Data for this exercise Start Marker

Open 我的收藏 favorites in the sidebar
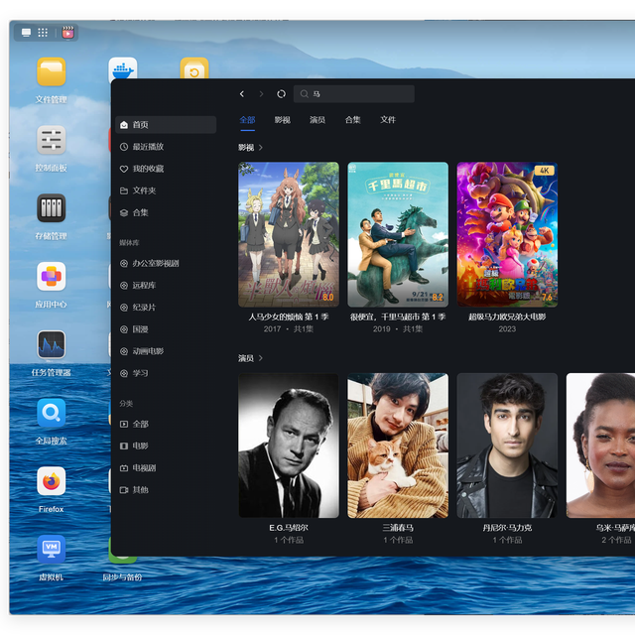The height and width of the screenshot is (635, 635). tap(148, 169)
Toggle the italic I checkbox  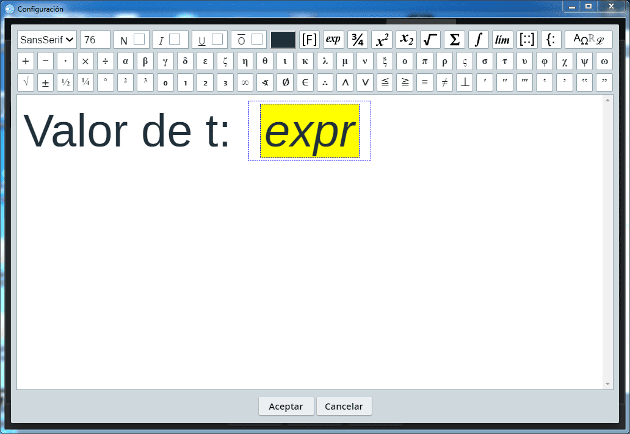coord(175,40)

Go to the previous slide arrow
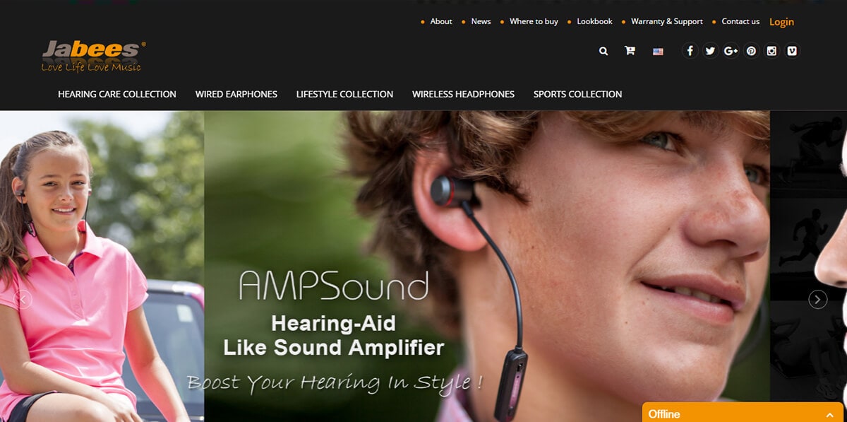24,300
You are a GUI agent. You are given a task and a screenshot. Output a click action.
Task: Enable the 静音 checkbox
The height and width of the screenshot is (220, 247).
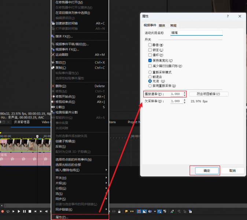(x=150, y=45)
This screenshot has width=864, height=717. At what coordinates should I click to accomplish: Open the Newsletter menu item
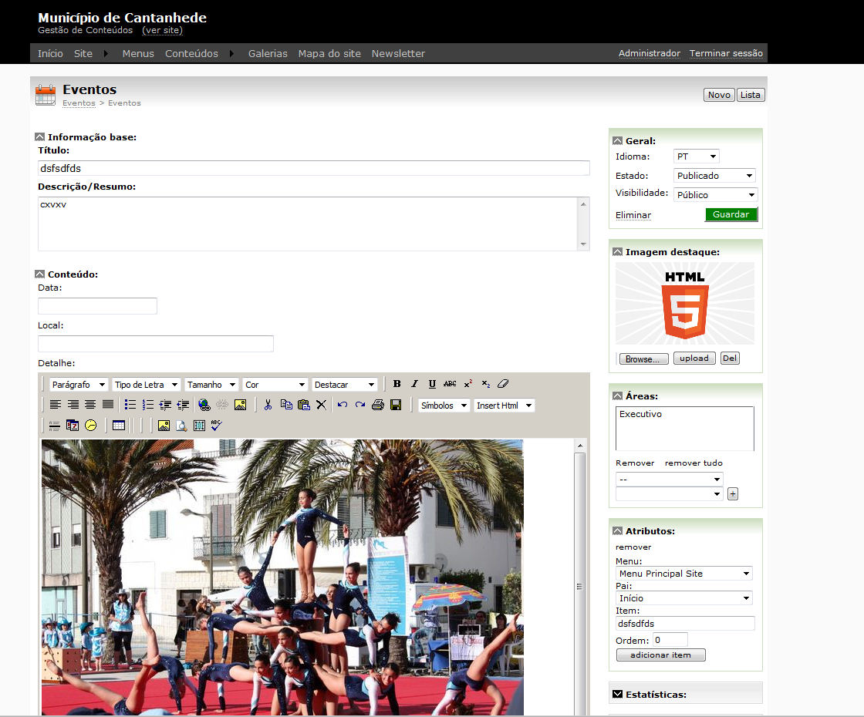point(398,54)
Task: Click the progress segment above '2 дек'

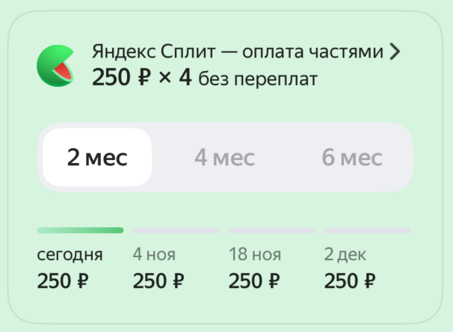Action: pos(368,230)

Data for this exercise End Marker

> [Work instructions] Please set down the lines from the one with "Task: Enable the 静音 checkbox" to the end of the entries above, exactly as they are, and drop every picture.

> [Completed task]
Task: Enable the 静音 checkbox
The height and width of the screenshot is (220, 247).
(x=150, y=45)
This screenshot has width=864, height=717. At what coordinates should I click to accomplish: Open the Newsletter menu item
point(398,54)
Task: Click the progress segment above '2 дек'

Action: pos(368,230)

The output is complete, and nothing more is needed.